Purpose The purpose of this study is to investigate the function of miR-150-5p in URSA. Method Twenty-six chorionic villous tissues were collected to examine the expression of miR-150-5p and VEGFA by using quantitative polymerase chain reaction (qPCR) and western blot assay, respectively. Transwell assay was conducted to assess the migration and invasion ability of trophoblast cells. The dual-luciferase reporter assay was applied to determine the relationship between miR-150-5p and VEGFA in vitro. Relevant signaling pathway protein expression level was measured via western blot assay. Signaling transduction inhibitor LY294002 was used to block PI3K/AKT/mTOR signaling pathway. Finally, in vivo the effect of miR-150-5p on embryonic absorption rate was evaluated in mice. Results Clinical samples revealed that miR-150-5p expression was significantly elevated in the villous tissues and serum of URSA patients.
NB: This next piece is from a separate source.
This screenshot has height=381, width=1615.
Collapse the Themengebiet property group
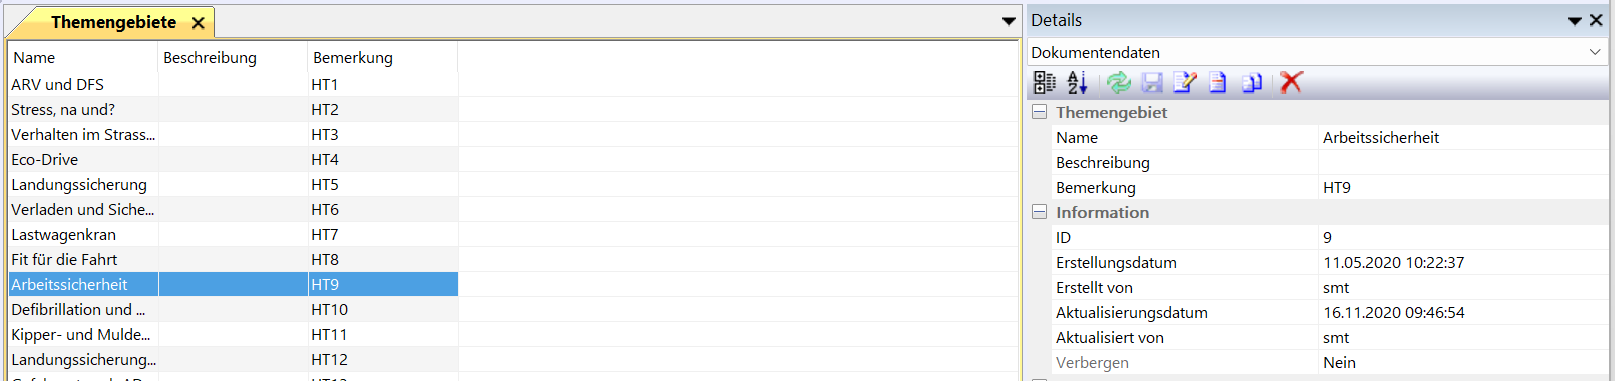1039,112
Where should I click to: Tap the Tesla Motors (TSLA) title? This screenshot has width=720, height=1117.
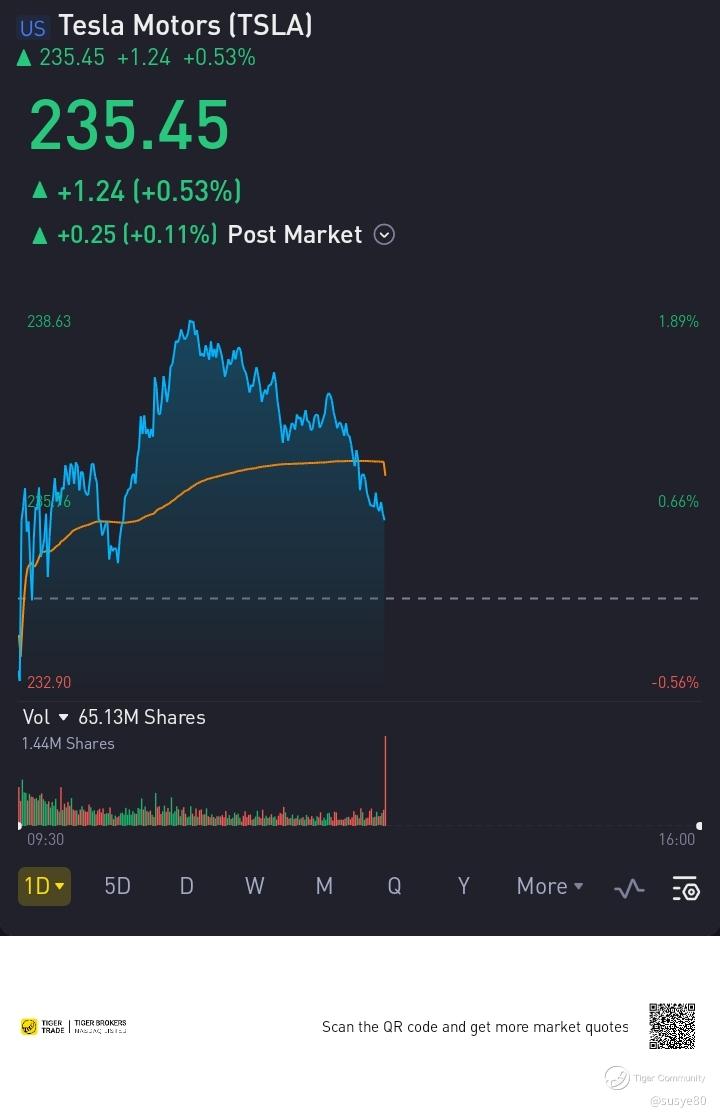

Moreover, the overexpressing of miR-150-5p could inhibit both HTR-8/SVneo cell and JAR cell migration, invasion, and restrained PI3K/AKT/mTOR signaling pathway by targeting VEGFA in vitro. This inhibitory effect of miR-150-5p could be reversed by overexpressing the gene of vascular epithelial growth factor A ( VEGFA ). In contrary, inhibition of miR-150-5p significantly enhanced migration, invasion ability of both HTR-8/SVneo and JAR cells, and also could stimulate PI3K/AKT/mTOR signaling pathway. This promoting effect of miR-150-5p could be ameliorated by LY294002 (PI3K inhibitor). Finally, after miR-150-5p overexpression in vivo, the embryo resorption rate in pregnant mice was increased significantly. Conclusions Overall, these findings imply that miR-150-5p is among the key factors that regulate the pathogenesis of URSA.